Given passage:
----

Tubman’s Underground Railroad Routes
Harriet Tubman relied on her own deep knowledge of the terrain and waterways of the Eastern Shore to assist her family and friends to feedom. Her southern Underground Railroad routes included the Choptank River and the Chesapeake Bay. Sailing to Baltimore numerous times, she was never intercepted despite the busyiness of the Bay and its inlets. Overland routes through Maryland included the small villages of Preston, Federalsburg, East New Market, Denton, and Greensboro. In Delaware, Tubman moved through Willow Grove, Camden, Dover, Smyrna, and New Castle. In these small towns, Tubman received shelter from ardent abolitionists and Underground Railroad stationmasters, including the Reverend Samuel Green in East New Market and Henry Cogwill in Willow Grove.
Her main northern Underground Railroad route included stops in Wilmington, Delaware; Philadelphia, Pennsylvania; New York City; and small towns in upstate New York. She found allies in Albany, Syracuse, Rochester, and Buffalo, dedicated people willing to assist her. Tubman relied on this network of individuals to provide safe houses, clothing, food, and money for the freedom seekers. Those who helped her were both everyday people whose names are lost to us and well-known abolitionists and conductors including Thomas Garrett (Wilmington), Lucretia Coffin Mott (Philadelphia), William Still (Philadelphia), Sydney Howard Gay (New York City), Stephen and Harriet Myers (Albany), and Frederick Douglass (Rochester).

----

Supplied data:
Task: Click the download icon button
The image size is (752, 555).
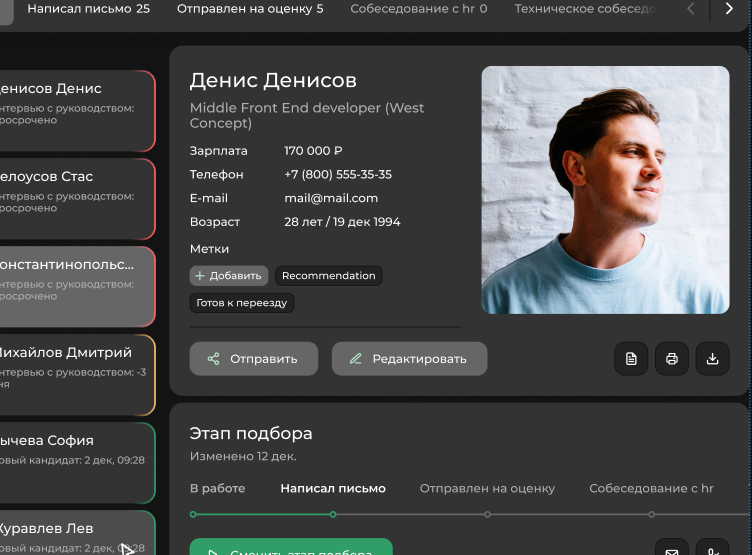Action: (712, 359)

----

What needs to be done: According to the passage on Tubman's Underground Railroad routes, who gave Tubman shelter in East New Market?

Exercise response: The Reverend Samuel Green